>>>>>

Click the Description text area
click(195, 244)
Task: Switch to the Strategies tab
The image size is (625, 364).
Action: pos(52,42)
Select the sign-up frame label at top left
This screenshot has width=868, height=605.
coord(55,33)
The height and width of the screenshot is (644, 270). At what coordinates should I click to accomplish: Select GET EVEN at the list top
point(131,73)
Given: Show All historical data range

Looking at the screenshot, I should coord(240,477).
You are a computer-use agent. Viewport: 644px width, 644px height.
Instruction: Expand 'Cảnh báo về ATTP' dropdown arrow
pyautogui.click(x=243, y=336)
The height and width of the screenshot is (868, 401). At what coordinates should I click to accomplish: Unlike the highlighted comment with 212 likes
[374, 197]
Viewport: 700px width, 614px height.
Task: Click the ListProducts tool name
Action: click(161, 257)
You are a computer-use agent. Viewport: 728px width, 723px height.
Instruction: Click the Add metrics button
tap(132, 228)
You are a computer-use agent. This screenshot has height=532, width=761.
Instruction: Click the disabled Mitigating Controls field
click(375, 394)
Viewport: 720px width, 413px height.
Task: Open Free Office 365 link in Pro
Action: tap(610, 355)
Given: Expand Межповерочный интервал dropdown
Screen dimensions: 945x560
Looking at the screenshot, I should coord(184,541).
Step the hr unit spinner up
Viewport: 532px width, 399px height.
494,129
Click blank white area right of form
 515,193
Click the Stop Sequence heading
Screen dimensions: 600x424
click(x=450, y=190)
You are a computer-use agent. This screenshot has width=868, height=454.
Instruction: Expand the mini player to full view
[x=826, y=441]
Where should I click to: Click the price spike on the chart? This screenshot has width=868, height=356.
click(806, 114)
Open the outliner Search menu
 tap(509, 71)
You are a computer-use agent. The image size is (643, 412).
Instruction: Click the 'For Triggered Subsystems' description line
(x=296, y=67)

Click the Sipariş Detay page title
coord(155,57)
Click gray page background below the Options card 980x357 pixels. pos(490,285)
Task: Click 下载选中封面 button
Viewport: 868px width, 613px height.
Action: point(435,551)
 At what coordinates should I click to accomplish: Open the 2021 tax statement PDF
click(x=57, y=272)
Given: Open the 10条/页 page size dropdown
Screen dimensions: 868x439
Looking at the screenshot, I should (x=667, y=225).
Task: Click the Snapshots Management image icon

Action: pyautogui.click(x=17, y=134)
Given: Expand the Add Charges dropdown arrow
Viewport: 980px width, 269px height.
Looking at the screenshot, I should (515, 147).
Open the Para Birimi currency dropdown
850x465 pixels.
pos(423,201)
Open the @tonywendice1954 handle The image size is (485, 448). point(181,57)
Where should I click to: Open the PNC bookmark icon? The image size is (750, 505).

<<<<<

*Exercise description*: Find the line with "Viewport: 980px width, 269px height." in the material above. Reproduce it and each line after it up to and including the line with "Open the @tonywendice1954".

*Response for this exercise*:
Viewport: 980px width, 269px height.
Looking at the screenshot, I should (515, 147).
Open the Para Birimi currency dropdown
850x465 pixels.
pos(423,201)
Open the @tonywendice1954 handle The image size is (485, 448). point(181,57)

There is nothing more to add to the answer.